* [RECORDED DATA]:
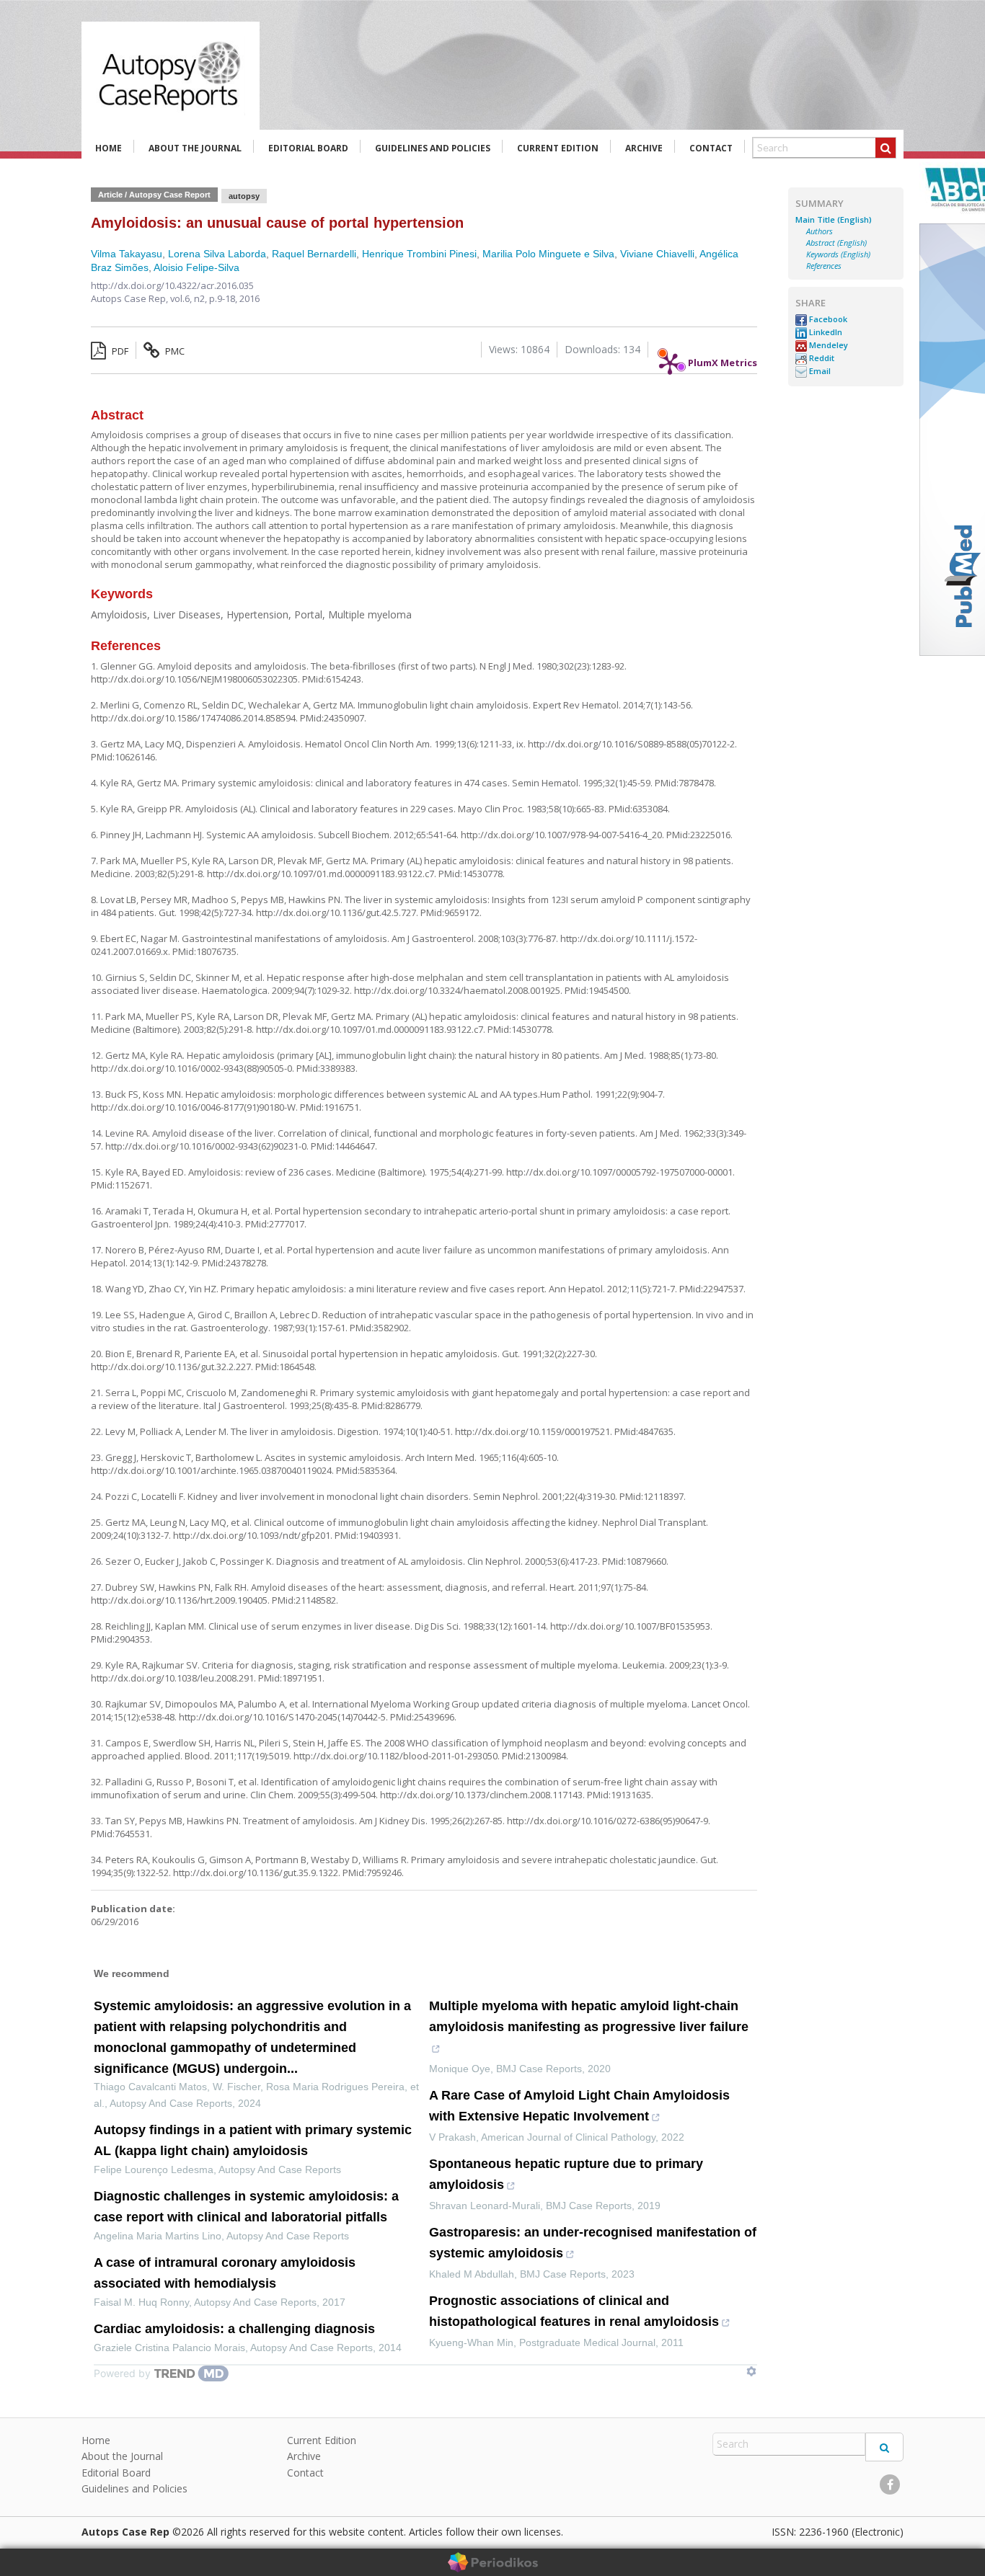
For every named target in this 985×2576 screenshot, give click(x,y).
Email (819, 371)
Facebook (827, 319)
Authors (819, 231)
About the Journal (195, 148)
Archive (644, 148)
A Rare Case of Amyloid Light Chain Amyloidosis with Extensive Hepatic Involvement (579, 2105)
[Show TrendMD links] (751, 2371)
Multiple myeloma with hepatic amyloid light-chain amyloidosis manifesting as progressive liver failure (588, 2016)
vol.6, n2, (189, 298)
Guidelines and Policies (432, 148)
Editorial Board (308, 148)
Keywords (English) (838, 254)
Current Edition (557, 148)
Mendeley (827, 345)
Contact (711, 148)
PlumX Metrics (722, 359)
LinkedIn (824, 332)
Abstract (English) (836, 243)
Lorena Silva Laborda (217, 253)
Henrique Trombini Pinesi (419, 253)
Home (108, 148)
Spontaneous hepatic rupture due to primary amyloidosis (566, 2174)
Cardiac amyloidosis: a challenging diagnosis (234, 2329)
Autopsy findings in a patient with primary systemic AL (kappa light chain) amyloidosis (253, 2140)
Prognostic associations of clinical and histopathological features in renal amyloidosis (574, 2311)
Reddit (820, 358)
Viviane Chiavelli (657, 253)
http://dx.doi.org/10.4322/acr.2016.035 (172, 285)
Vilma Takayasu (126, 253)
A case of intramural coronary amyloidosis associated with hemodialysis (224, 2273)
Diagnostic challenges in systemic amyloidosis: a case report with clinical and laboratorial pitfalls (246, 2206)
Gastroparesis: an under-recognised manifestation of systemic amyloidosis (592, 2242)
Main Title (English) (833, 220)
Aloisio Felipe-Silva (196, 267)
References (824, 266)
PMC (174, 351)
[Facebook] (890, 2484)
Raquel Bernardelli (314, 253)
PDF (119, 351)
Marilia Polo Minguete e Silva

* [WHAT TO DO]: Repeat the listing above up to and including the line with "[Show TrendMD links] (751, 2371)", starting from its first line. Drop any pictures.

* [SOLUTION FOR THIS EXERCISE]:
For every named target in this 985×2576 screenshot, give click(x,y).
Email (819, 371)
Facebook (827, 319)
Authors (819, 231)
About the Journal (195, 148)
Archive (644, 148)
A Rare Case of Amyloid Light Chain Amyloidosis with Extensive Hepatic Involvement (579, 2105)
[Show TrendMD links] (751, 2371)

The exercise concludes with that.